For CRAFT-IT4SD, this matters for two main reasons. First, CRAFT-IT4SD aims to support the integration of craft heritage and emerging digital technologies. Doing so requires an understanding not only of new digital tools themselves but of the backstage infrastructures, whether physical, temporal, relational, or digital, that enable such tools to be used meaningfully. Textile and fashion designers in craft work do not innovate simply by adding new technology; they innovate through the invisible articulation work that aligns machines, materials, bodies, workflows, and institutional routines. Second, acknowledging backstage work helps identify in what ways textile and fashion designers in craft work encounter friction, breakdowns, or bottlenecks in their processes. This is crucial for building craft infrastructures and learning environments for practitioners. The moments of calibration, repair, waiting, coordination, and cleaning we observed point to specific areas where infrastructures could be strengthened, whether through improved interoperability between systems, better documentation, more flexible lab configurations, enhanced temporal flexibility, or clearer protocols for maintaining shared spaces.
Finally, for the broader cultural and creative sectors and industries (CCSI), the backstage lens presents an alternative way of understanding craft that goes beyond the common view of craft as either highly traditional or purely aesthetic. Instead, our observations point to the importance of recognizing and valuing the invisible work performed in textile craft making. Recognizing this complexity is essential for policy frameworks that seek to support craft practitioners, whether through funding, skills development, or infrastructural investment. In short, attending backstage allows us to see textile craft not simply as an artistic output but as a sustained project of “fitting together tasks in order to accomplish work” (Strauss, 1988). Thus, if we are to strengthen the cultural and creative industries, we must also strengthen the backstage conditions that make meaningful craft innovation possible.

Figure 1. A visual peak into backstage work. Source: VIA University College
References
Corbin, J.M. & Strauss, A.L. (1993). The articulation of work through interaction, The Sociological Quarterly, 34(1):71–83.

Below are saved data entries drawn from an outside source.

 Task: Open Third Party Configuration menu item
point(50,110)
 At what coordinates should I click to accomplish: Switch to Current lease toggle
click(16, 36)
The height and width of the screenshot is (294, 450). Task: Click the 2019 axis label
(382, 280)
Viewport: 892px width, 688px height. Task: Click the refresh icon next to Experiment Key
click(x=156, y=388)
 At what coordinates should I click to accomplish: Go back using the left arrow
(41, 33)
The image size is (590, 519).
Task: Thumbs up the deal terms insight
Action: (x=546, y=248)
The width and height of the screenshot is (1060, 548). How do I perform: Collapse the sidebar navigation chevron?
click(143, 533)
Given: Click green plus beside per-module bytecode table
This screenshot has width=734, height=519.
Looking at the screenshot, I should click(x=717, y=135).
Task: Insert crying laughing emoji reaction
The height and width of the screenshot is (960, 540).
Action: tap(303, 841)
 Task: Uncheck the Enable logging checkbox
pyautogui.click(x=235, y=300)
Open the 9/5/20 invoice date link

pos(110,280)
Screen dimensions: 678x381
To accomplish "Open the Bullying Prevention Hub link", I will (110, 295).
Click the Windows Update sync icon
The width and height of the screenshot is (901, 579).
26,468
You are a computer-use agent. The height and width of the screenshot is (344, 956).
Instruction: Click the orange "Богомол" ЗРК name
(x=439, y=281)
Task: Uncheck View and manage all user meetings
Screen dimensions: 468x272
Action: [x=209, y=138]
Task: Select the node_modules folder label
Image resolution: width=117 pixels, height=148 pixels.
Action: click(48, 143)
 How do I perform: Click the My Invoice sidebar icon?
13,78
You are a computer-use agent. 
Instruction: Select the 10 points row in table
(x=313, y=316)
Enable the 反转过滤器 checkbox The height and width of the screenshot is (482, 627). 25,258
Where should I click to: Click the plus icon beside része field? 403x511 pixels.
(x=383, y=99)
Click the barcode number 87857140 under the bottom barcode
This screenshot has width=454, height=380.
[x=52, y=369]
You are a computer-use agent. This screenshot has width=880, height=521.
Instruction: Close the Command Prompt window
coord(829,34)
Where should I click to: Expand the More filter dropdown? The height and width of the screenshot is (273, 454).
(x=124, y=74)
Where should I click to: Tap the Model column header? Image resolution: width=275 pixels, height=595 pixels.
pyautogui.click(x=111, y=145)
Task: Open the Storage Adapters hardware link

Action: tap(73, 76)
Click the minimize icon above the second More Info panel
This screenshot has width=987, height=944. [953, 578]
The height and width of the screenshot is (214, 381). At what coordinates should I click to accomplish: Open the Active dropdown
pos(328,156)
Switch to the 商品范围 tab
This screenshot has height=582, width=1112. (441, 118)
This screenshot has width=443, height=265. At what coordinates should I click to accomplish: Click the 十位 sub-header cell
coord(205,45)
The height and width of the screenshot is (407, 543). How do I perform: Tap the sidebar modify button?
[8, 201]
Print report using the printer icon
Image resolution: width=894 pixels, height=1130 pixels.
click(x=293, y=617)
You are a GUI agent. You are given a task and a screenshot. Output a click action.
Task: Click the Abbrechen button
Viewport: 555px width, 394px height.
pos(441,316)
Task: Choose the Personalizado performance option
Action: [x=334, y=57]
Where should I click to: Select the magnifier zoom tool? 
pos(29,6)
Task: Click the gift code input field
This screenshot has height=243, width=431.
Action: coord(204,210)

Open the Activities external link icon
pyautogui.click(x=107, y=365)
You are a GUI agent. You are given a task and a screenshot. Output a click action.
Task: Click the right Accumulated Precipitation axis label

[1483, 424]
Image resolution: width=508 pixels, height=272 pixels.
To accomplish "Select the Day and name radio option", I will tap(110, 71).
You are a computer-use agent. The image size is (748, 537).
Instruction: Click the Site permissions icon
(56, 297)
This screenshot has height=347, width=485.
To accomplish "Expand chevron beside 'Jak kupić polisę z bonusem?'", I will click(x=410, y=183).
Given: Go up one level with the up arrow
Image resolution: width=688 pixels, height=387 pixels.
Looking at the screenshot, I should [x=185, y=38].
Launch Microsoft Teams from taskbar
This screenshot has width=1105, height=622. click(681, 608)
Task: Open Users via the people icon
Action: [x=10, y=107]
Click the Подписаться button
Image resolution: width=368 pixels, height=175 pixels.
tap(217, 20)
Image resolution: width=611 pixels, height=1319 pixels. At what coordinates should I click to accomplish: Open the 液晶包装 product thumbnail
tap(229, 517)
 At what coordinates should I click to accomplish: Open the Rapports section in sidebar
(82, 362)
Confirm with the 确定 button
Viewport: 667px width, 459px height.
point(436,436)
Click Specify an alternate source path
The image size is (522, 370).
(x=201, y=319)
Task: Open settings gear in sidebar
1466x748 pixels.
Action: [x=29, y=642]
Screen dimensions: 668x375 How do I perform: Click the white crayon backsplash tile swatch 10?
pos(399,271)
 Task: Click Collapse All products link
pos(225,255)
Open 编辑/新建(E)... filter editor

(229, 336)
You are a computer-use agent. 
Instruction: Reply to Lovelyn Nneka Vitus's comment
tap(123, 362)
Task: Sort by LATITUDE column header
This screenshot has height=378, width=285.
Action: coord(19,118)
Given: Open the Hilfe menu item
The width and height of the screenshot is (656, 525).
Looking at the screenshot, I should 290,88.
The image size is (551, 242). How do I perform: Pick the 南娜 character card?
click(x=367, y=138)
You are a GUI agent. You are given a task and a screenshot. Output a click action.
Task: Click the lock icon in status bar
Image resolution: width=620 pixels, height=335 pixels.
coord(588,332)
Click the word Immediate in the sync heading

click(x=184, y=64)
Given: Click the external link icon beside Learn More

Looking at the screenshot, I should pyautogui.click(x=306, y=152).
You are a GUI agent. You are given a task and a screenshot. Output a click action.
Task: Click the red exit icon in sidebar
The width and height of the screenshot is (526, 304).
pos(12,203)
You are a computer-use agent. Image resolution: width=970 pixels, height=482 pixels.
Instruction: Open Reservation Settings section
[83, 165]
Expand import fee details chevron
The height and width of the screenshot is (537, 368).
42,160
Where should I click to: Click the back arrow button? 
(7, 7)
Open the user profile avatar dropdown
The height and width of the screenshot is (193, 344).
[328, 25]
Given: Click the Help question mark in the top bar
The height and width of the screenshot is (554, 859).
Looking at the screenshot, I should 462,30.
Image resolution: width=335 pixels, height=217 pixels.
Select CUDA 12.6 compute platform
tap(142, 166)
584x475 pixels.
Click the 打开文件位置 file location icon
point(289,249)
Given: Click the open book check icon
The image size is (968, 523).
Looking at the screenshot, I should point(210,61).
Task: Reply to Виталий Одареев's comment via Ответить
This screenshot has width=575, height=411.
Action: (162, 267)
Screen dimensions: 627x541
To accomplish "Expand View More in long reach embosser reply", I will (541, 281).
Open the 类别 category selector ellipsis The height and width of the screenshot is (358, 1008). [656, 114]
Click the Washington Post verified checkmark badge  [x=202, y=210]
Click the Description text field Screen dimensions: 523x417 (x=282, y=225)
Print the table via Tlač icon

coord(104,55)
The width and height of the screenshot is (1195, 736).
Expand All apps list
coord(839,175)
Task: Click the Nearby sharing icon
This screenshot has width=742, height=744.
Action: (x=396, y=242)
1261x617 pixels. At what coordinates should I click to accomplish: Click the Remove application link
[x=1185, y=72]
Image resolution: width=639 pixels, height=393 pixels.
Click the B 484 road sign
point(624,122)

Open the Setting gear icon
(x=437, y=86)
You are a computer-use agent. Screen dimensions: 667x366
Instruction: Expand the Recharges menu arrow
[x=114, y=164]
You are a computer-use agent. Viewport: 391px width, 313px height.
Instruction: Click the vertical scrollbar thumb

Goffman, E. (1959). The presentation of self in everyday life. Doubleday.
Star, S.L. (1999). The Ethnography of Infrastructure, American Behavioral Scientist, 43(3): 377-391.
Star, S.L. & Strauss, A.L. (1999). Layers of silence, arenas of voice: The ecology of visible and invisible work, Computer Supported Cooperative Work, 8: 9–30.
Stark, D. (2009). Sense of Dissonance: Accounts of worth in economic life, Princeton University Press.
Strauss, A.L. (1985). Work and the division of labor, The Sociological Quarterly, 26(1): 1–19.
Strauss, A.L. (1988). The articulation of project work: An organizational process, The Sociological Quarterly, 29(2):163–178.